Resenha de Sérgio de Castro Pinto

Quantas coisas Salomão Sousa diz nos seus poemas que, para os leitores neófitos, noviços, não dizem absolutamente nada! No entanto, quanta coisa com coisa o eu lírico diz! Primeiro, porque penetra surdamente no reino das palavras e, contrariando a receita drummondiana, faz versos sobre acontecimentos. Mas acontecimentos que fogem dos lugares- -comuns, da relação causa e efeito, da lógica cartesiana, para erigirem admiráveis mundos novos. 
A poesia de Salomão Sousa é uma poesia à parte, marginal, no sentido de nadar contra a maré da mesmice que, infelizmente, ainda grassa e prepondera na lírica brasileira contemporânea.
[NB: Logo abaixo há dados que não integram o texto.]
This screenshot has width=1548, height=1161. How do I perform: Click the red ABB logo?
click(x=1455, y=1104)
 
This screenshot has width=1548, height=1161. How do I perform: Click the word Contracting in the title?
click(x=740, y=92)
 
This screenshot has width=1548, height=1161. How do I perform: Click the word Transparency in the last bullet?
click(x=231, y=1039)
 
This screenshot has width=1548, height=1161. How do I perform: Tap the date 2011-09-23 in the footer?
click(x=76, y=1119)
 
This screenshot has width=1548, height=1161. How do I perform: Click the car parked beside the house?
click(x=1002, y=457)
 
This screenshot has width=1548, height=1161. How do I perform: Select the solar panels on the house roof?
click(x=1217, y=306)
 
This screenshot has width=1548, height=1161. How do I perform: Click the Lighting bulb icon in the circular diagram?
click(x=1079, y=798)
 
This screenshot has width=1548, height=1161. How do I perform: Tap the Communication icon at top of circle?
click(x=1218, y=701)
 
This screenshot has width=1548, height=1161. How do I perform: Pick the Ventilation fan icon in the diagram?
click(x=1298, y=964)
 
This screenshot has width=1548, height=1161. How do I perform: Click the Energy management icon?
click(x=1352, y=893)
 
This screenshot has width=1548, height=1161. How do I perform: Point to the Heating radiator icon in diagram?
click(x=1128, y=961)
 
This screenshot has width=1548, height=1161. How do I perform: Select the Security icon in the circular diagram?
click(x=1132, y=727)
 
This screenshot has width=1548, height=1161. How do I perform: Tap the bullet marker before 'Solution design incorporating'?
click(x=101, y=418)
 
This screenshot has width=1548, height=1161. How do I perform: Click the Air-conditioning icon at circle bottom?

A de Salomão pede, reivindica e até mesmo exige um leitor novo, afeito a descortinar um mundo que se cumpra através das palavras que não se veem obrigadas a rimar a palavra sono com a sua incorrespondente palavra outono, para me valer mais uma vez do poeta de Itabira. Quem conceituou muito bem a poesia de Salomão foi o crítico e poeta Miguel Sanches Neto: “(...) os poemas trazem uma densidade de linguagem própria de quem percebe a realidade como fato de linguagem. (...) A realidade nunca vence a sua poesia, pois a linguagem é mais forte, conduzindo o leitor a espaços inusitados por meio de metáforas”. 
A propósito, em resenha que escrevi a respeito de Desmanche (Gráfica Serafim, Brasília, 2018), de Salomão, acrescentei: “A linguagem, então, converte-se num mundo todo particular do eu-lírico, de onde ele extrai imagens insólitas, imponderáveis, sobretudo quando rejeita a mimese enquanto imitação pura e simples da realidade objetiva”. 
O bom prefácio de Certezas para as Madressilvas (Edição do autor, 2024) é da poeta e escritora Sônia Elizabeth, para quem a poesia de Salomão “(...) é um oceano de procuras e achados, descobertas, constatações”. A capa do livro e a linoliogravura da capa são, respectivamente, de Davi Bento e de Beto Nascimento, competentes artistas plásticos. 

 *** 

Simultaneamente ao livro Certezas para as Madressilvas, Salomão Sousa lançou Poesia e alteridade (Edição do autor, 2024), que reúne, entre outros, ensaios sobre Anderson Braga Horta, Alexandre Pilati e Guimarães Rosa. O ensaio de abertura do livro, “A Compreensão da poesia”, é bastante elucidativo a propósito não só dos poetas sobre os quais Salomão discorre como também a respeito de sua própria poesia, pois a exegese da obra de outros poetas, de outros autores, fornece pistas necessárias para um melhor entendimento da elaboração de sua obra. Senão, vejamos: “Não é o autor que tem de reduzir a complexidade do estilo ou abolir os vocábulos desconhecidos do leitor para unificar a compreensão do texto. A incompreensão de um poema não nasce em sua composição. O poema “Ítaca”, de Konstantinos Kaváfis, será bem menos assimilado por aquele que nunca leu a Odisseia, de Homero”. E mais adiante: “Quanto menos lê poesia, quanto menos a identifica nos textos, mais ignorante o indivíduo se torna. Quanto mais transita sem se integrar à realidade, sem aprendizagem de sua nominação e se nega a interagir com o diferente, mais o ignorante (aquele que não sabe) aprofunda a incapacidade de decodificar um texto”. Mesmo vazados poeticamente, alguns ensaios de Poesia e Alteridade, além de não tangenciarem a obra objeto da análise, tornam a leitura mais prazerosa, pelo menos para aqueles que sabem interagir e conviver com os contrários. Daí a lírica de Salomão Sousa também primar pela alteridade, pela diferença, atributos que reivindicam leitores, poetas e críticos que saibam se outrar, que não vivam na contemplação narcísica do próprio umbigo. 
As orelhas do livro são assinadas por Alessandro Eloy Braga e Luiz Paulo Santana. A capa é de Carlos Alberto. E Félix Volloton (1865-1925) é o responsável pelo desenho da capa e gravura das folhas de guarda.